Life Could Have Evolved 15 Million Years After the Big Bang, Says Cosmologist
KentuckyFC writes "Goldilocks zones are regions around stars that are 'just right' for liquid water and for the chemistry of life as we know it. Now one cosmologist points out that the universe must have been through a Goldilocks epoch, a period in which warm, watery conditions could have existed on almost any planet in the entire cosmos. The key phenomenon here is the cosmic background radiation, the afterglow of the Big Bang which was blazing hot when it first formed. But as the universe expanded, the wavelength of this radiation increased, lowering its energy. Today, it is an icy 3 Kelvin. But somewhere along the way, it must have been between 273 and 300 Kelvin, just right to keep water in liquid form. According to the new calculations, this Goldilocks epoch would have occurred when the universe was about 15 million years old and would have lasted for several million years. And since the first stars had a lifespan of only 3 million years or so, that allows plenty of time for the heavy elements to have formed which are necessary for planet formation and the chemistry of life. Indeed, if live did evolve a this time, it would have predated life on Earth by about 10 billion years."
Since you're repeating yourself on your opinion that they're "almost identical" (and, I can't argue that that is your opinion...), I'll repeat myself on the key difference, and elaborate a bit more (so maybe we can go around in circles forever!).
Panspermia places its claims within the realm of science. The origin of life is pushed back to common physical processes of known chemistry, just occurring at a sufficiently low rate than the rate of life traveling between planets is comparable or larger than the rate of original life initiation on planets. This produces testable hypotheses: a few more generations of Mars rovers (and maybe some Europa/Io missions), and we'll have empirical data to answer questions like "was Earth-like life present during the past wet and potentially life-hospitable eras on Mars?".

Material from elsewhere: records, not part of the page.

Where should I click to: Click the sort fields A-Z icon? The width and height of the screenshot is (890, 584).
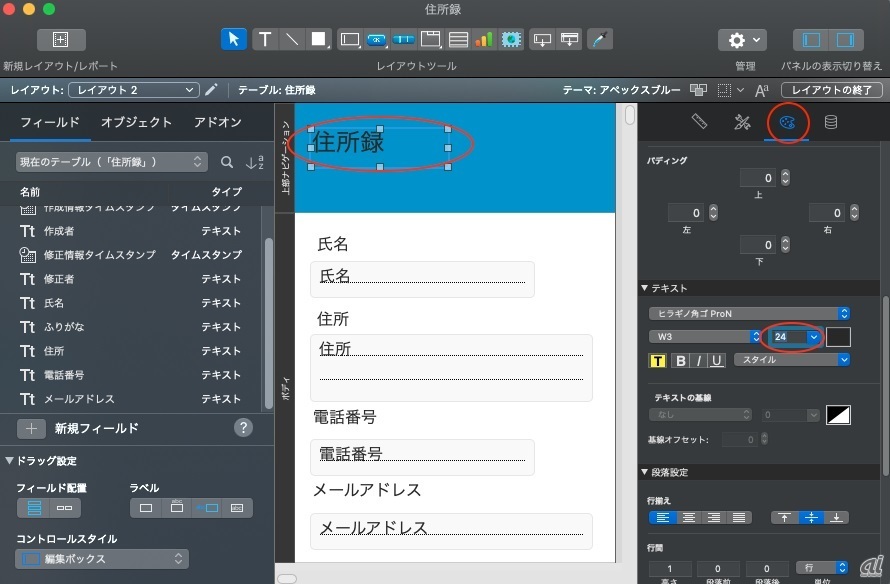(254, 162)
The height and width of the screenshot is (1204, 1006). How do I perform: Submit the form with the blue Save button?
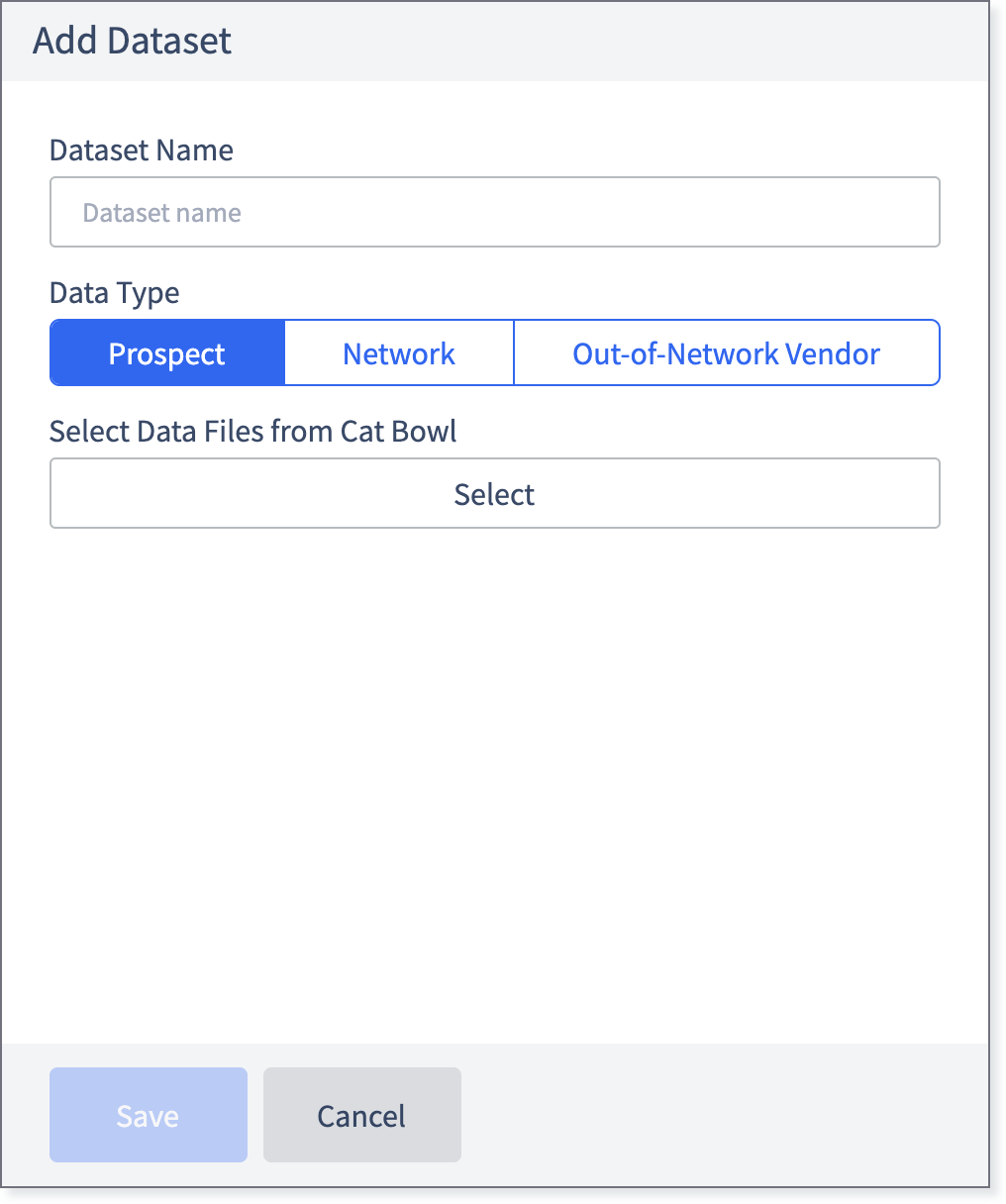(149, 1115)
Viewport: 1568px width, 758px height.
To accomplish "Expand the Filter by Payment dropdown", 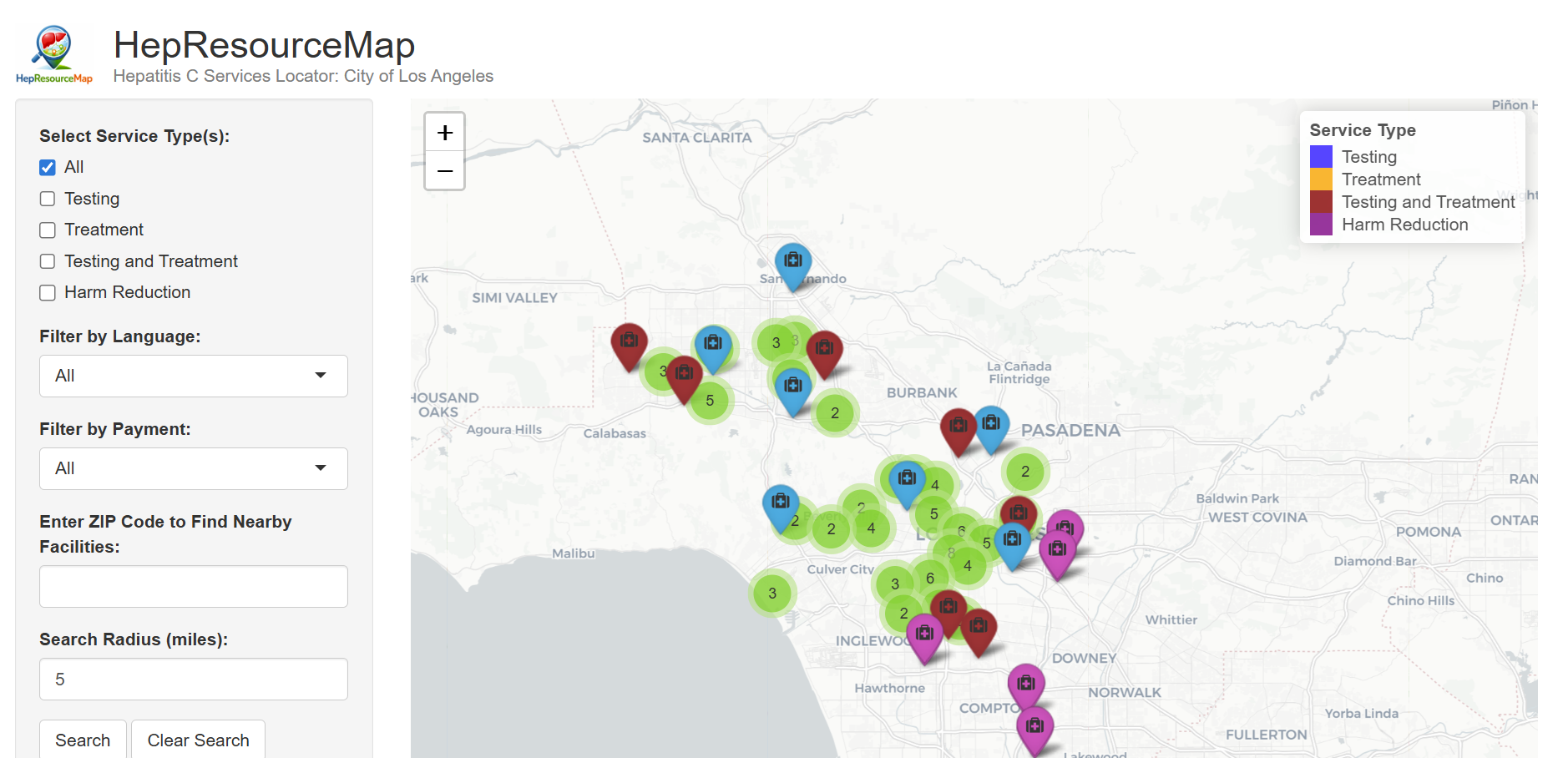I will pyautogui.click(x=193, y=469).
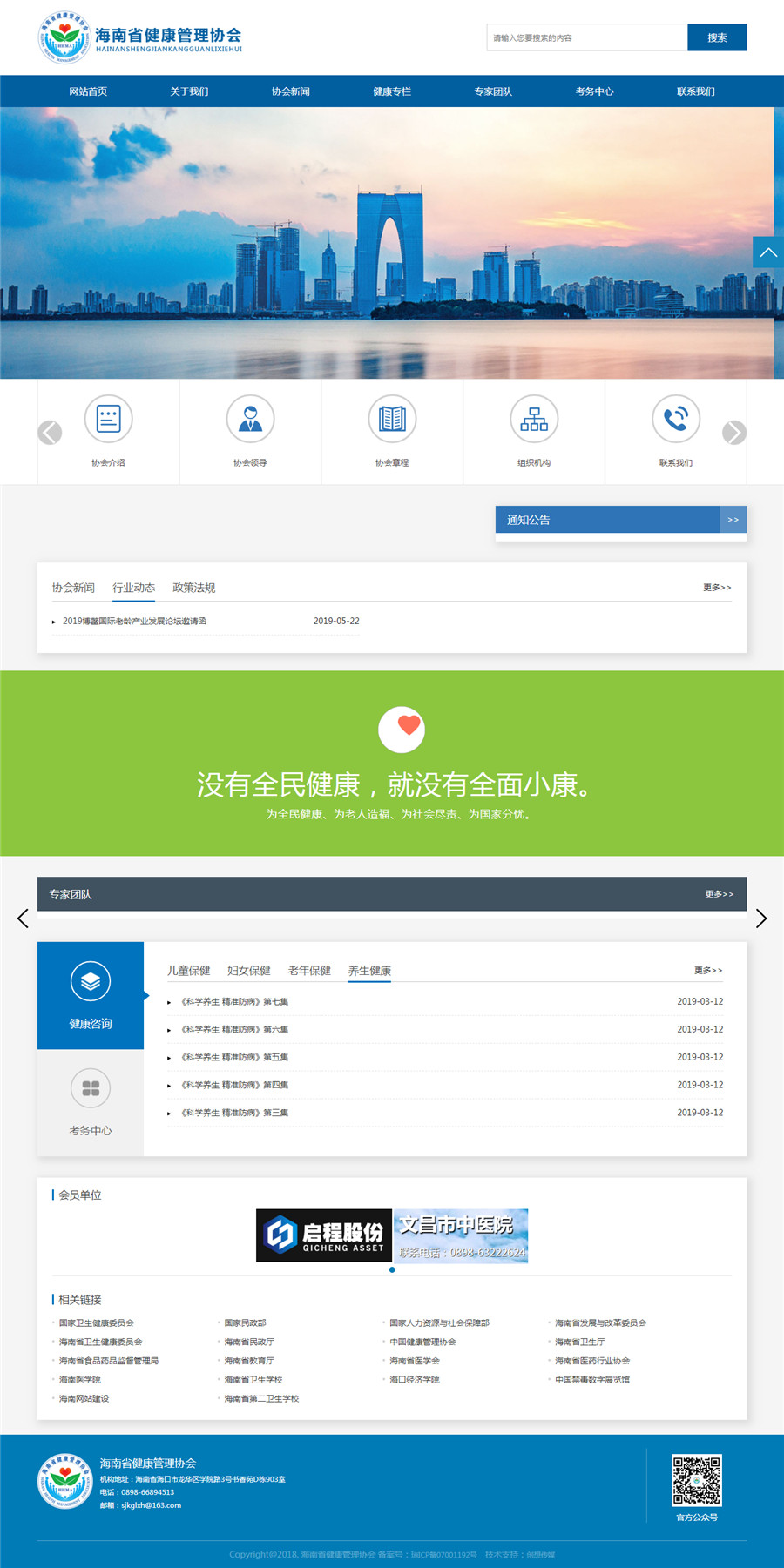The height and width of the screenshot is (1568, 784).
Task: Click the 联系我们 phone icon
Action: [676, 419]
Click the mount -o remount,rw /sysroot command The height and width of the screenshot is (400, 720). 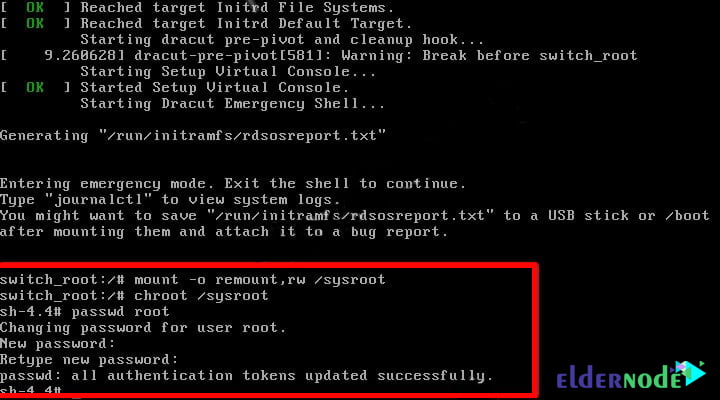pos(260,280)

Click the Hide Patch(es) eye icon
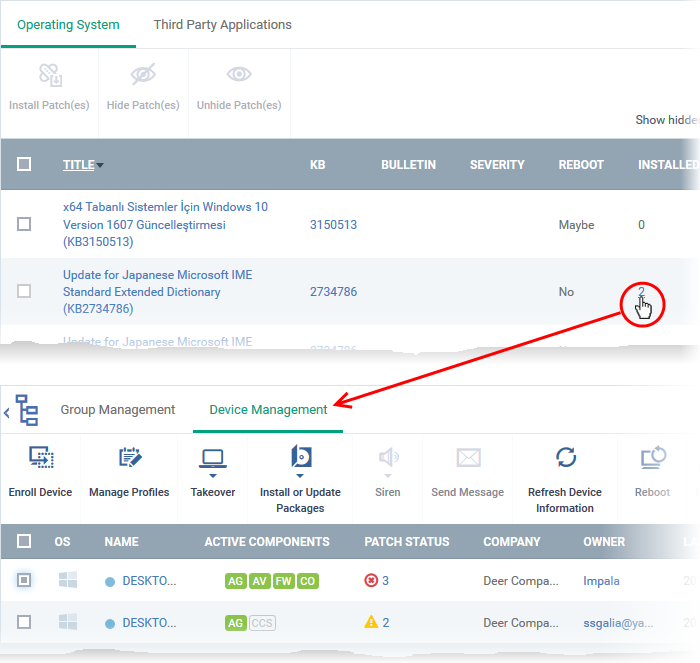(x=144, y=76)
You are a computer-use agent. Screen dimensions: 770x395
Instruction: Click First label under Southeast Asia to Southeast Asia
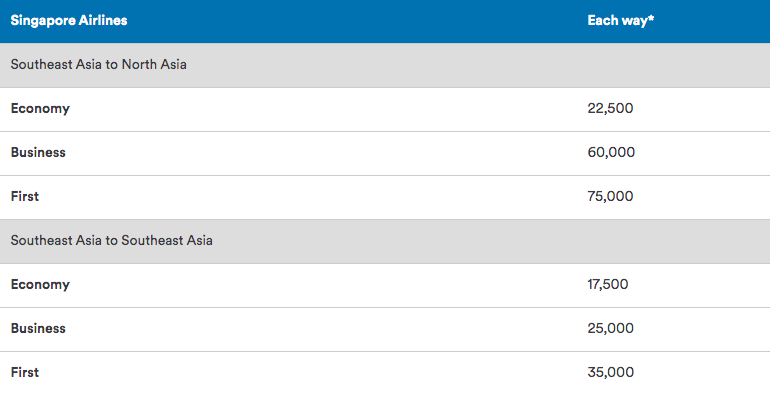[x=25, y=372]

ID places claims outside the realm of science: an entirely new "layer" of hyper-complex beings, which tend to be non-falsifiable. ID is often pushed to not only explain the very early initial origin of the simplest single-cellular lifeforms, but also to explain the range of later complex lifetimes for which there are already extensive scientific explanations. The historical development of ID's conceptual framework comes from a lot of extremely intellectually dishonest wankery by religious fundamentalists attempting to dress up crude Biblical literalism and anti-Evoltuion propaganda in "sciencey sounding" terms.
As a Christian, I happen to believe in a God who created the universe (and don't see this as incompatible with observable scientific materialist descriptions). However, I can certainly see a large difference between (speculative and perhaps implausible) scientific hypotheses like panspermia, and non-scientific (and dishonestly constructed) "intelligent design" theories.